Backup Management
At the end of the year we shipped a big update to our internal tool (I briefly wrote about it before). The goal: give teammates sane, usable access to backups of customer apps. In a SaaS company, everyone needs backups all the time — dev, QA, incident investigations, you name it. Without proper tracking the whole thing turns into a petting zoo: three people, same moment, three requests for almost identical copies of the same database. Sure, it "works", but you end up chewing through 3x the resources for zero extra value.
We did have a solution built on top of the Bitrix UI, but due to, uh... the unique "evolutionary path" of that product, it delivered more pain than gain. So we rethought the workflow and rewrote everything. Frontend is 1C; backend is PostgREST, PostgreSQL, PowerShell, and a bunch of other bits and bobs. The internal logic is fairly gnarly, but for the user it's a clean, friendly UI where you can request a backup in literally two clicks.

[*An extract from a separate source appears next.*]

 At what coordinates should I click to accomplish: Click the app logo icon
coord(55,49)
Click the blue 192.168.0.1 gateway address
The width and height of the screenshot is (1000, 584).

You can pick one of three backup types:
- Cloud backup (a copy of the real app deployed in the cloud and accessible — including via the browser);
- File backup (a regular .dt file you can download and spin up locally);
- Configuration + extensions backup (.cf + .cfe).
Also, the new solution detects when someone tries to request a backup for an app that's already being generated right now. And it rate-limits things too: you can't back up the same app more than once per hour.
And yes — we're still sneaking jokes into the UI. Obviously.